## SUPPLIED INFORMATION
━━━━━━━━━━━━━━━━

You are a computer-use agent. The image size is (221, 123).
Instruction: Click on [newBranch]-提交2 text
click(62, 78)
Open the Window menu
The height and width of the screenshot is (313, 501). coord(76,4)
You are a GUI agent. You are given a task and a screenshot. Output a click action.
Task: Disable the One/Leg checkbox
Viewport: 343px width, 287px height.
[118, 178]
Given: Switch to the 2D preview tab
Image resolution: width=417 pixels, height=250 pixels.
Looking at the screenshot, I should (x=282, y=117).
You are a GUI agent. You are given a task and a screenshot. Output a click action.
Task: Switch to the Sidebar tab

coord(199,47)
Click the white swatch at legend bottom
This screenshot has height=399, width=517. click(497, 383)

━━━━━━━━━━━━━━━━

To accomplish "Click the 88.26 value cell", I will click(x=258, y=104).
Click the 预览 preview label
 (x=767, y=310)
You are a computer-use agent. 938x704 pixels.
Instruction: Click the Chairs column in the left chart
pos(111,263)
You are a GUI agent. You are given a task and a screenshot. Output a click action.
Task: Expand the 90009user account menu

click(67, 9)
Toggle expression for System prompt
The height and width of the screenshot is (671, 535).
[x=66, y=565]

━━━━━━━━━━━━━━━━

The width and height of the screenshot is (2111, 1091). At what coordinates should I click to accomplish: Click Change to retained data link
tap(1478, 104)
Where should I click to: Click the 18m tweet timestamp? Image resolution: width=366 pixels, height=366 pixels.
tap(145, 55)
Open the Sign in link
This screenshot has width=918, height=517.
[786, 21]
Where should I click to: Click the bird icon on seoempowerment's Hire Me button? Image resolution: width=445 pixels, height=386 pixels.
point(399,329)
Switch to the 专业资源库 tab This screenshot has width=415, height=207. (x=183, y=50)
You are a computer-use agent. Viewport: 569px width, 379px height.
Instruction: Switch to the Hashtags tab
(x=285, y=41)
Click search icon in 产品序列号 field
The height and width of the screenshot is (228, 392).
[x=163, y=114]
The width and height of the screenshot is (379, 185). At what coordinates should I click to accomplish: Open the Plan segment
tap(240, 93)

━━━━━━━━━━━━━━━━

## WORK TO COMPLETE
Go through the records and count the lines that include "computer", then give only that number.

## RESPONSE TO THIS EXERCISE
3